Soon after John Grisham finished law school in 1981, he started hanging out at the DeSoto County Courthouse on the town square in Hernando, Miss. He had tried writing a book or two at the University of Mississippi, but nothing came of it. Then one day he overheard the horrifying courtroom testimony of a 12-year-old girl who had been raped. What would happen, he asked himself, if the girl's father became so outraged that he killed the rapist?
Grisham couldn't get this story out of his head. Soon he was getting up at 5 a.m. with a notepad, writing chapter after chapter of his first courtroom drama.

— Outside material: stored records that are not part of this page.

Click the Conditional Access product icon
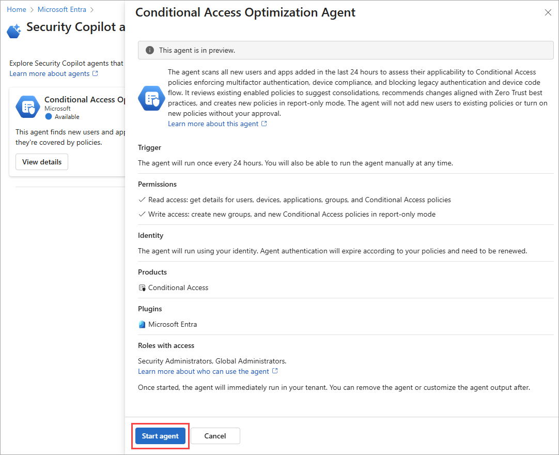Screen dimensions: 559x455 coord(142,287)
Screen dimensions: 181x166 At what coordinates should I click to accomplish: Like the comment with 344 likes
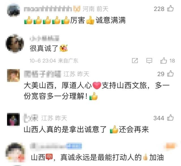[x=170, y=118]
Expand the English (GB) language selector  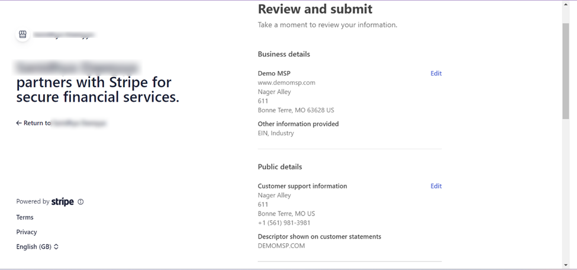pos(34,247)
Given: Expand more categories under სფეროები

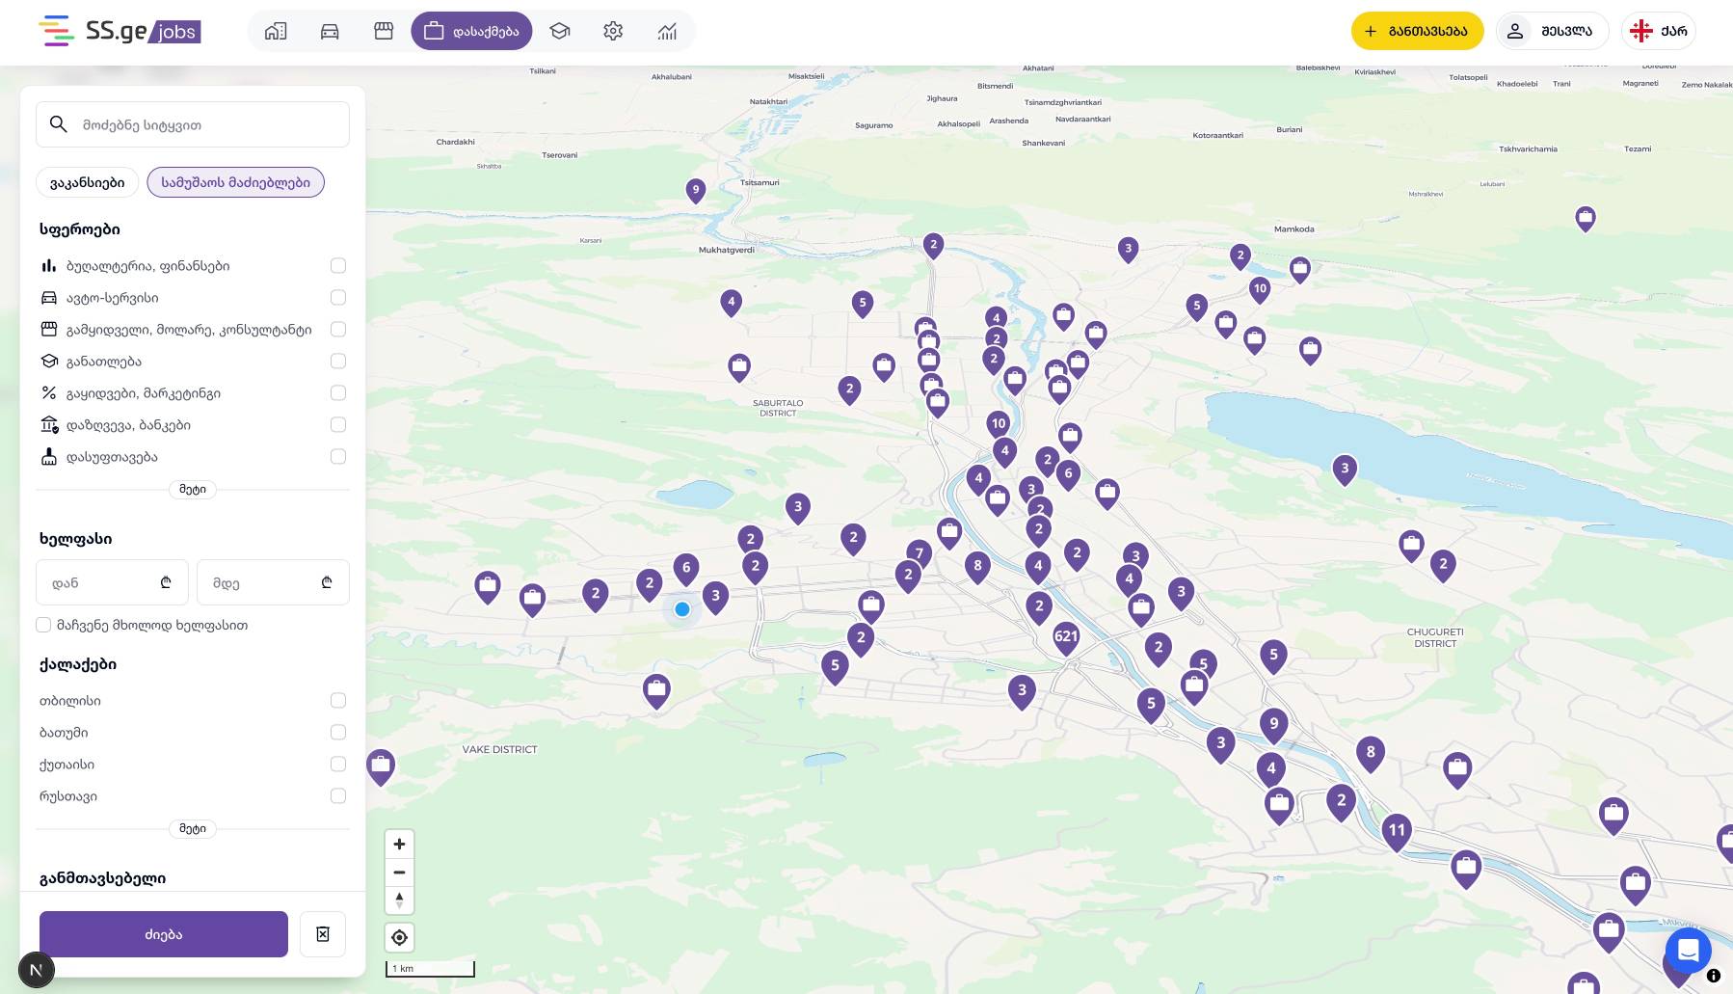Looking at the screenshot, I should pyautogui.click(x=193, y=490).
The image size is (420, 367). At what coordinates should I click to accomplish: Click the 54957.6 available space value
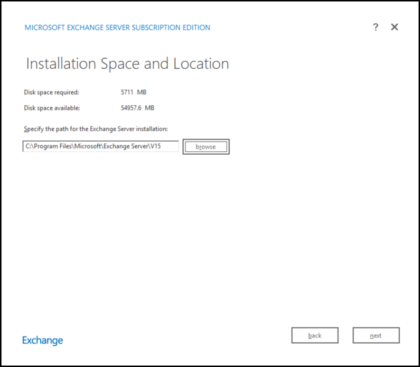[x=131, y=108]
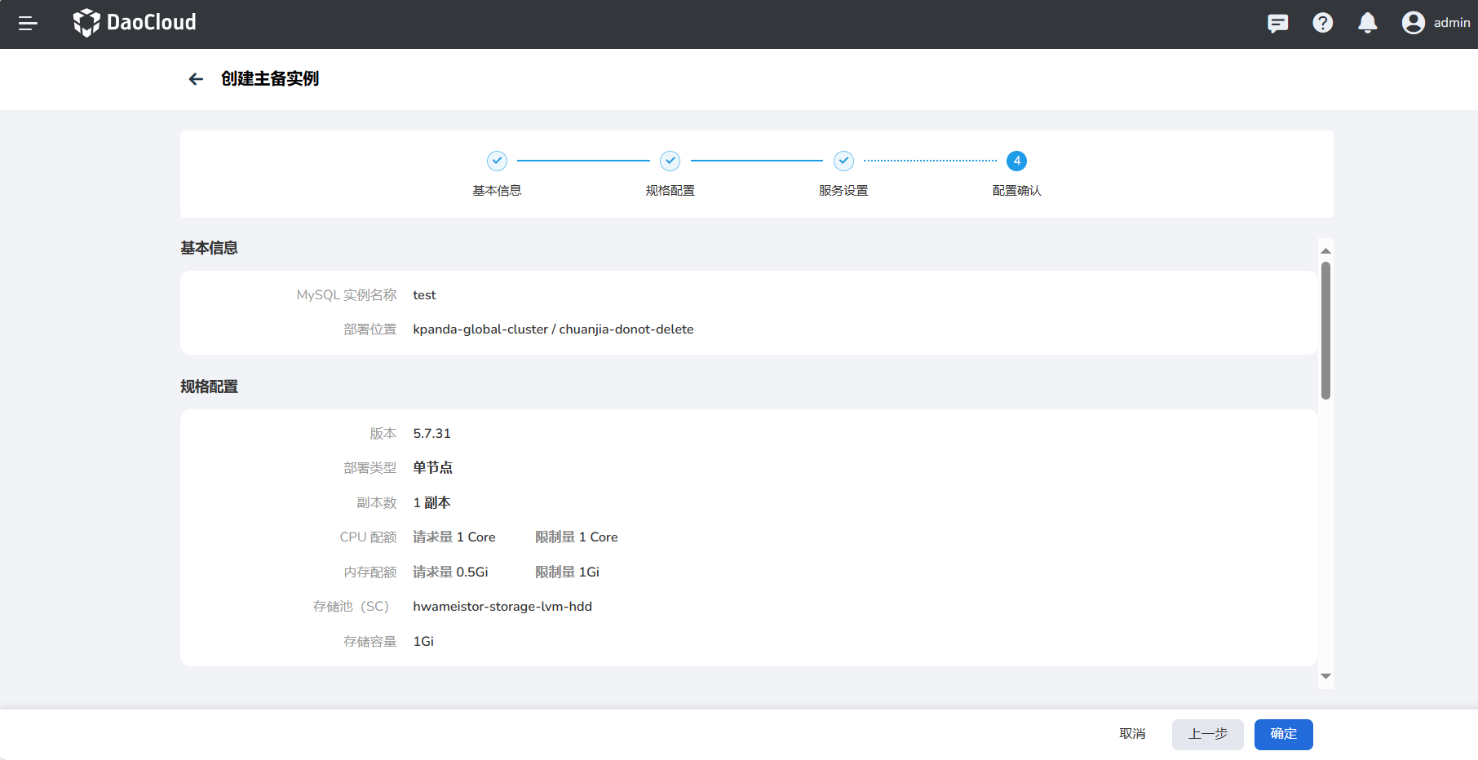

It took three years to finish the manuscript, and another year of rejections by dozens of companies, before Wynwood Press published 5,000 copies in 1988.
But there was more to this process than telling a story that was in his head and heart.
"While I was writing 'A Time to Kill,' I read everything that was on the New York Times list," said Grisham, at a Baylor University conference called "Art & Soul" in March, 2000. "Most of it, I said to myself, 'I can do better than this.' A lot of it, I said, 'I'll never be that good.' "
Grisham realized that he was not writing the first legal thriller. So he read the competition and he learned the rules -- the writing style of the marketplace in which he would have to compete. He created a likable hero and then he ensnared him in a dangerous conspiracy. Then he carefully plotted a way to get him out of that mess, with as many entertaining twists and turns along the way as possible to create tension.
"I didn't invent that," said Grisham.